The Irish loans scandal now threatens to draw in UK auditors. How long now before property intermediaries with English parentage are named? The question arises from an article in the Irish Sunday Tribune yesterday in which the financial regulator, Michael Moynihan, says unnamed bank auditors "have a case to answer" over more than €1b of commercial property loans, issued with what the paper entertainingly calls "dodgy documentation."
The Irish Daily Mail yesterday splashed with a real stinker of a case involving an Irish senator and the ex-head of the Irish Nationwide Building Society. Fianna Fail politician Francis 'Francie' O'Brien" was personally advanced €10m by Irish Nationwide CEO Michael Fingleton, with what would appear to be extremely dodgy documentation. The paper hints that O'Brien was not the only senator to be handed cash straight from the Fingleton's office drawer.
It is of course possible to just chortle in a vaguely patronising way at these Irish antics. But Moynihan has now called for the Chartered Accountants Regulatory Board to investigate all their member firms auditing banks in the Republic.

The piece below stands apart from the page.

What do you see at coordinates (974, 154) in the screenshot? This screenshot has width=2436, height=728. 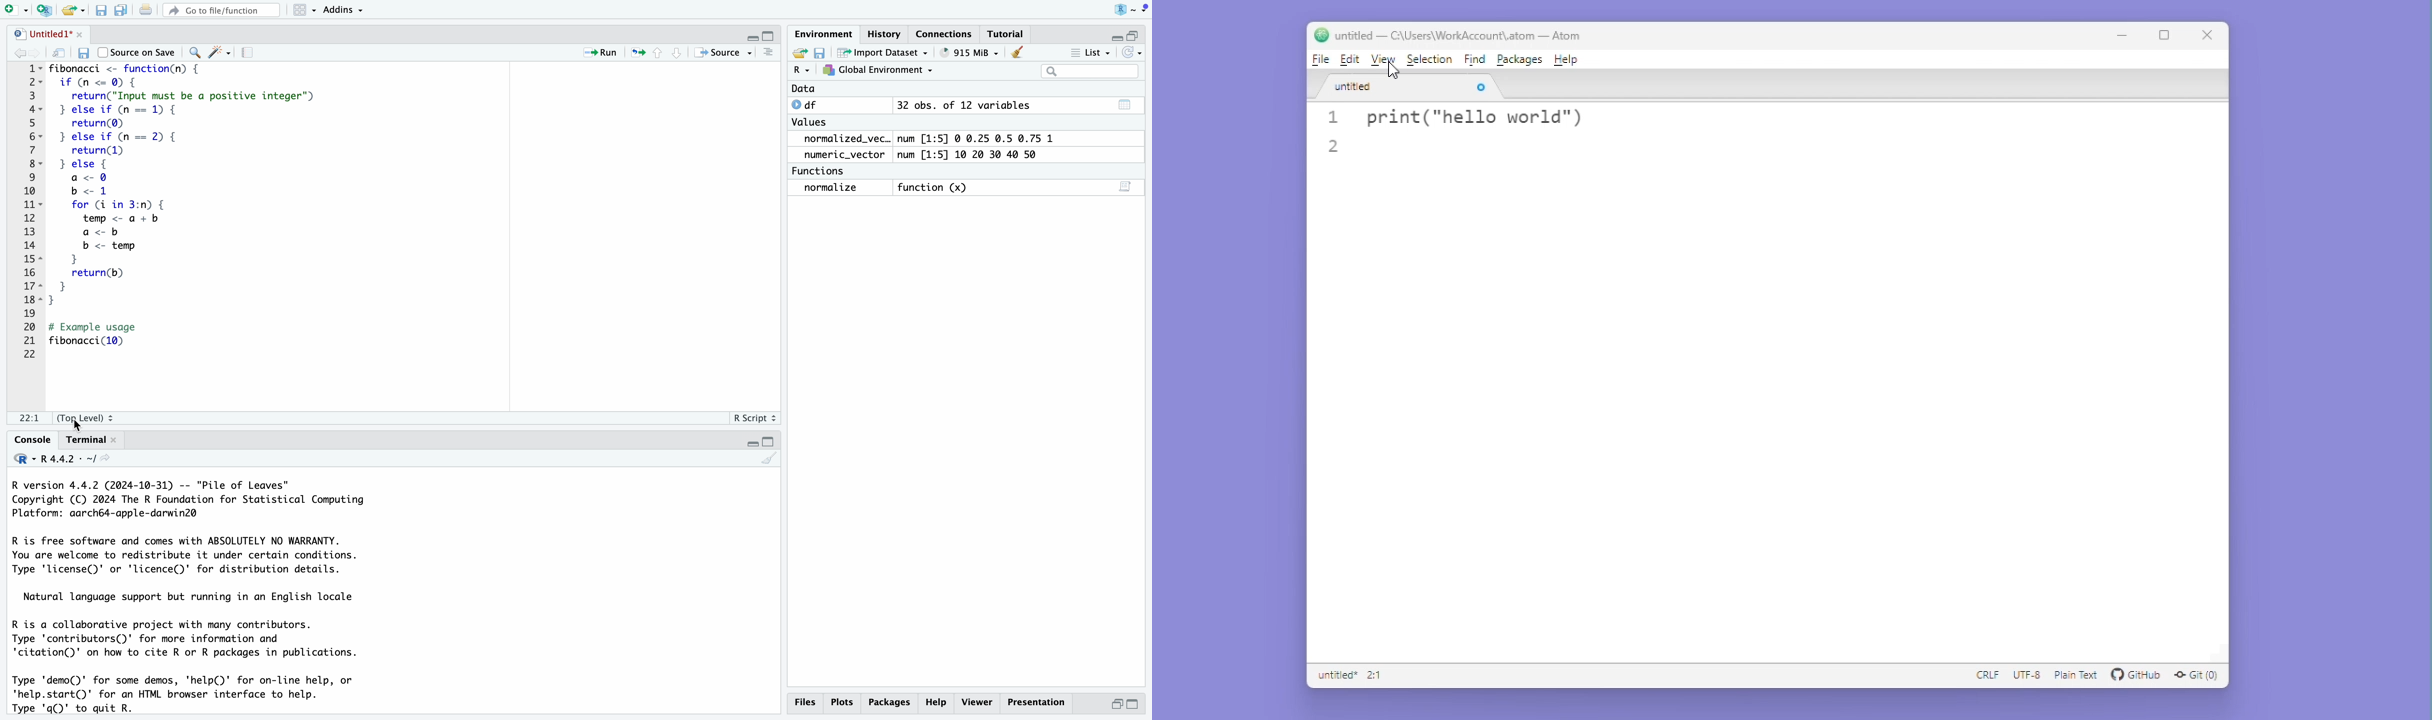 I see `num [1:5] 10 20 30 40 50` at bounding box center [974, 154].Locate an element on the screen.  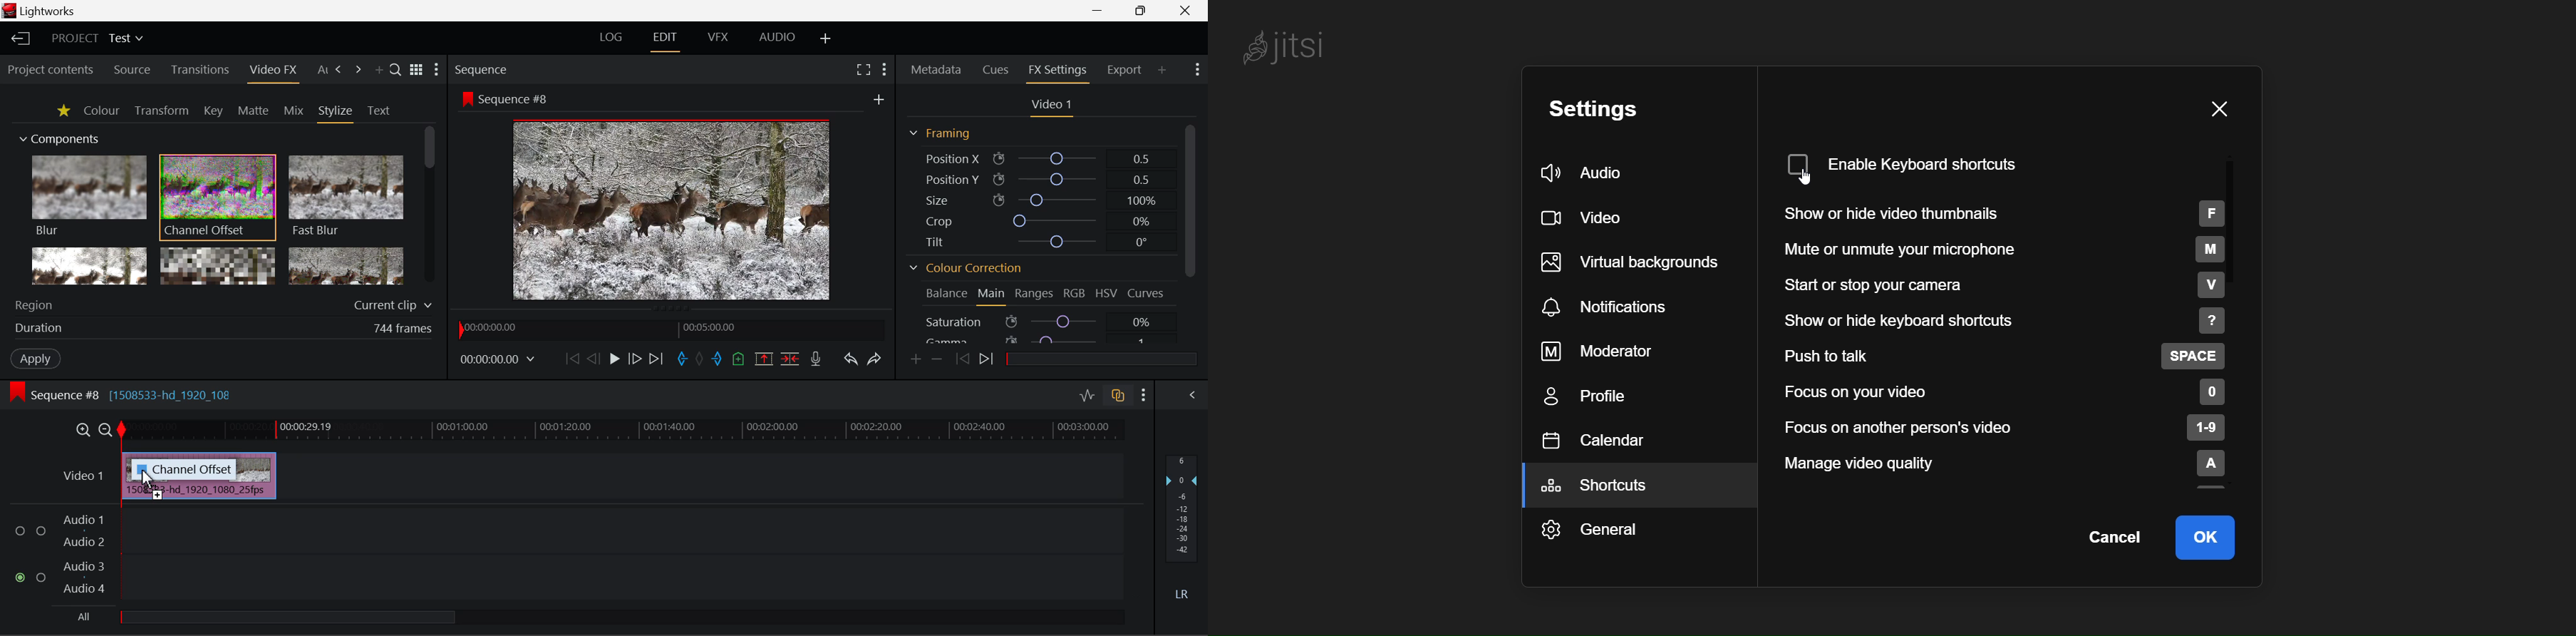
Scroll Bar is located at coordinates (428, 205).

As the spotlight now turns to "dodgy documentation," the involvement of solicitors and property agents is bound to come under closer scrutiny, especially as the Irish government is moving towards a full scale inquiry.
The global firms of agents with Dublin branches need to know the answers to one question long before the inspectors call. Did their local partners ever collude in the production of "dodgy documentation" either by providing dodgy valuations or by turning a blind eye on questions of planning and title? The RICS has plenty of members in Ireland and is continually stressing their role as guardians of the profession. Or is that a question too close to home?